A Senate committee shows everything wrong with Alabama government

  I want to seal the Feb. 7 meeting of the Alabama Senate’s State Governmental Affairs Committee in amber.

  I want to mail copies of it to every house in the state. I want to paint it in bright colors and sell it next to prints of Van Tiffin and Chris Davis.

  Because I have never seen anything that so embodied everything wrong with governance in Alabama.

  It had legislation built on conspiracy theories, vengeance, and silencing marginalized people. It had politicians treating the public as a nuisance. Best of all, it had the committee chair break a commitment without explanation or acknowledgment.

  Most of the gathering focused on a bill sponsored by Sen. Garlan Gudger (R-Cullman) that would make it a felony to help a person fill out an absentee ballot or accept money to do so.

  Republican legislators introduced a similar bill last year. Advocates for people with disabilities said that it could make it very difficult for people who are blind to cast votes. Gudger’s bill, as filed, does appear to provide an exception for that.

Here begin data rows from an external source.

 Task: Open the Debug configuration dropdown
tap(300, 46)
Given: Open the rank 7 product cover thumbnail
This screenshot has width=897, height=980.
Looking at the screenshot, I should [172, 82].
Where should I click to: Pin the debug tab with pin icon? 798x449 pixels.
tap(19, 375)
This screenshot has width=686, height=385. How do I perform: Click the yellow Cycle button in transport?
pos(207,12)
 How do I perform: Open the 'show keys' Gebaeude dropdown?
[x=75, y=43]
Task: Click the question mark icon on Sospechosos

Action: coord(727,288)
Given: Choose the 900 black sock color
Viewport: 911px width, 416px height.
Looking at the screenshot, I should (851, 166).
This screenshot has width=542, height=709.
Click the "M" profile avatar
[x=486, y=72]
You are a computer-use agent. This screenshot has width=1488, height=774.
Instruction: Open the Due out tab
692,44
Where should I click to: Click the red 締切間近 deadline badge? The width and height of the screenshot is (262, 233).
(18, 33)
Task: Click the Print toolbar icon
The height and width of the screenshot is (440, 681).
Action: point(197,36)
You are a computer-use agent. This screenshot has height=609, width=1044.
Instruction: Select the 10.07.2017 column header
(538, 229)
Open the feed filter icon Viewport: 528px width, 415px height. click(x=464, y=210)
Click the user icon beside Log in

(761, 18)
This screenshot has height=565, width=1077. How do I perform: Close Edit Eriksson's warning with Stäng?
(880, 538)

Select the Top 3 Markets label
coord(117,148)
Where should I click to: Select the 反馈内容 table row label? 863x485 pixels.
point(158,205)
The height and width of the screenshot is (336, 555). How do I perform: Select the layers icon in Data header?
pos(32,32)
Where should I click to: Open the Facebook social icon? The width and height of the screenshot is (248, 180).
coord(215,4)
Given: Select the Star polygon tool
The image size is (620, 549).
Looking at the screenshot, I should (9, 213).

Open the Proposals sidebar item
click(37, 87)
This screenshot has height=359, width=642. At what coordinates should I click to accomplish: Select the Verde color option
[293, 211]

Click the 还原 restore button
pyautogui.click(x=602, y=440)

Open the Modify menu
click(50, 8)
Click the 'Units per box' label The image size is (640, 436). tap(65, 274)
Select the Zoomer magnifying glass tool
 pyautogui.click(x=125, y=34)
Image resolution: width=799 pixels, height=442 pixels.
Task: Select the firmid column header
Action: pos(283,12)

  But as members of the public who attended the meeting noted, it may criminalize other forms of assistance. Kylie Kerr, a special education teacher from Shelby County, said that the legislation could leave her subject to prosecution for helping her students fill out an absentee ballot.

  Gudger and other supporters insist that this is a form of ballot security, as did Becky Gerritson, the president of the conservative Eagle Forum (the only member of the public to speak for it, vs. 11 people who spoke against it). They said they were targeting something called “ballot harvesting.”

  To be clear: voting fraud is not a problem in Alabama. Absentee voting in the state is very limited and very difficult. Per the Heritage Foundation, a conservative think tank, there have been 25 voter fraud convictions in Alabama in the last 24 years, one of which involved former Rep. David Cole (R-Did Not Live In The District He Was Elected From). If all of those incidents occurred in the 2022 state elections, it would represent 0.0018% of all ballots cast (and I rounded that percentage up).

  Opponents of the bill Wednesday noted that older Black rural voters, who often lack access to transportation, need help casting their ballots. (It’s worth noting many of those voters lean Democratic and live in the redrawn 2nd Congressional District, which Republicans could lose in November.)

  None of this mattered. Legislators had already decided what would happen.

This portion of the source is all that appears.